Students’ Share a Meal club makes a difference by feeding the homeless
Hana Yokoi, second from left, who founded the USC chapter of Share a Meal, talks to student volunteers before they prepare their evening deliveries. Photos by Gus Ruelas.

Students’ Share a Meal club makes a difference by feeding the homeless

Biological sciences major Rebecca Hess and her fellow students hit the streets, handing out burritos and making friends.
ByJoanna Clay

On a recent Wednesday night, about a dozen USC students gathered next to an orange food truck off Hope Street in South Los Angeles.

They took turns hopping inside and rolling burritos, which they’d spend the next hour handing out to homeless people who live in the area.

It’s part of Share a Meal, a USC Club that’s connected to an L.A. nonprofit called Khalsa Peace Corps, which runs a program of the same name.

This night they’ll be focused on South L.A., a route they started about a year ago.

“The people in the areas we go to tonight, they’re not used to having people come hand out meals,” said club President Becca Hess, a senior majoring in biological sciences at USC Dornsife, noting there aren’t as many resources in South L.A. as there as on Skid Row. “We really went out of our way to find areas of homeless people where they don’t have a program in place for feeding them.”

Hana Yokoi, who earned her bachelor’s degree in human biology from USC Dornsife this year, started the university chapter two years ago.

Students are into it

It started out as a once-a-week outing with the nonprofit in Downtown Los Angeles, Yokoi convincing a few friends to do it with her. But then word spread and her club grew. Now it has 150 members.

“I didn’t think anyone would want to come volunteer on Friday nights. No one at USC would care about that,” she said. “I was wrong. Clearly.”

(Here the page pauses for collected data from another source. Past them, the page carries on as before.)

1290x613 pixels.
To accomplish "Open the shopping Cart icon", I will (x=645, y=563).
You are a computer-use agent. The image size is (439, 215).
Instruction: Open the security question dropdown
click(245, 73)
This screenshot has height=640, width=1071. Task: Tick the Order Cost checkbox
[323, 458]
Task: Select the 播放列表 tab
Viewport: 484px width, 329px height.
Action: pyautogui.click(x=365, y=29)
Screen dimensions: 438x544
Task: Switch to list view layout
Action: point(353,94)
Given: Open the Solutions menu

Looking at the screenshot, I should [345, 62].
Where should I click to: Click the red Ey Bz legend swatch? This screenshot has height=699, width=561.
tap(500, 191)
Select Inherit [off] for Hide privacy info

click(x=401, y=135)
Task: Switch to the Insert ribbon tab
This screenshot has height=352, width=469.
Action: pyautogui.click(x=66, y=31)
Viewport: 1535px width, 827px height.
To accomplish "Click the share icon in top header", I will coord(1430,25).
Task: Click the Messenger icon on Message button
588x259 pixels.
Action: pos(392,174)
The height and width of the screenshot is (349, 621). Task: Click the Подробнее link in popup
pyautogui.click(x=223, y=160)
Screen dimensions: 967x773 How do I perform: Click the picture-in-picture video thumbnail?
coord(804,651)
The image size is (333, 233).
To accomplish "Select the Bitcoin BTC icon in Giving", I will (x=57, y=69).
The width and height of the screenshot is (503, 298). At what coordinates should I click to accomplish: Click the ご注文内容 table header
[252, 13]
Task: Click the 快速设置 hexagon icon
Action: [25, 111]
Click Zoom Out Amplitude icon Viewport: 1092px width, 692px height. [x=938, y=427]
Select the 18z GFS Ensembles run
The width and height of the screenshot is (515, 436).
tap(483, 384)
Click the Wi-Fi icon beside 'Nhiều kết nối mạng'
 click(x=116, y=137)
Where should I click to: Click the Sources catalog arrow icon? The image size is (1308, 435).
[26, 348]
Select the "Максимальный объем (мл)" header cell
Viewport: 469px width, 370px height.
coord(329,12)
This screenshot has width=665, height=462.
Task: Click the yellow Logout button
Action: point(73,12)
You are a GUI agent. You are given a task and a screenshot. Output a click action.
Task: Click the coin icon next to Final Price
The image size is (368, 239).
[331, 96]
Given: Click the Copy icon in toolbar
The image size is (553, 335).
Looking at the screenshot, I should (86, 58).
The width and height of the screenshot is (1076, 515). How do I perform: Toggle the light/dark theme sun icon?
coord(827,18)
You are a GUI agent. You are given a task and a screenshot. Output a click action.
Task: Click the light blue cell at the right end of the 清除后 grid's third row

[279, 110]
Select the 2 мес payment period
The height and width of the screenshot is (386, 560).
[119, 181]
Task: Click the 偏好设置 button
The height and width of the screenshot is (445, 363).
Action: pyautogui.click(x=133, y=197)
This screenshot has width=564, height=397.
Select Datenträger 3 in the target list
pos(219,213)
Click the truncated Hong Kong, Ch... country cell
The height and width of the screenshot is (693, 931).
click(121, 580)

Some nights they have as many as 50 students come out to help — but summers are hard, cutting their volunteers by half or more.

Landscape Right

Student volunteers say that interacting with the homeless community gives them insight into the difficulties other people face.

On Wednesdays, they stay within about a mile of campus, stopping at three locations, such as under the 110 Freeway off 39th and Figueroa streets.

That’s where Mary Morgan lives, in a tent in a freeway underpass. She was happy to see the group.

“It’s great,” she said. “It might help some people to wake up. You never know. We all need help down here.”

Los Angeles County has roughly 47,000 people living on the streets, according to the Los Angeles Homeless Services Authority, many in tents like Morgan. She’s been on the streets 16 years.

She said she hopes that the experience shows students that a person’s circumstances aren’t simple.

“Everything changed for me when my family started falling apart — dying, losing homes, no money, no jobs,” Morgan said.

‘We’re all human beings’

Hess says response has been overwhelmingly positive, with many forming relationships with the volunteers who come week after week — even during their spring break and summer off.

“I think it’s really nice for them to be able to talk to us and be able to share their experiences with us and it also gives an insight to how insanely hard their lives are,” Hess said.

But there are a few that are skeptical that a vegetarian burrito will be satisfying. Usually one bite changes their minds, the group says.

One of those skeptics was Tony Dennis, homeless nearly a decade, who said he was down for a burrito, but with meat.

But once he heard they were Indian-inspired — beans slow-cooked in masala sauce with rice, cilantro and onions — he changed his mind.

He liked what the students were doing and hoped maybe their service could change the minds of people who don’t interact with the homeless.

“I think that’s beautiful,” he said. “We need to eliminate a lot of prejudice … If we can get everybody around this world, the whole continent, to come together and realize — we’re all human beings.”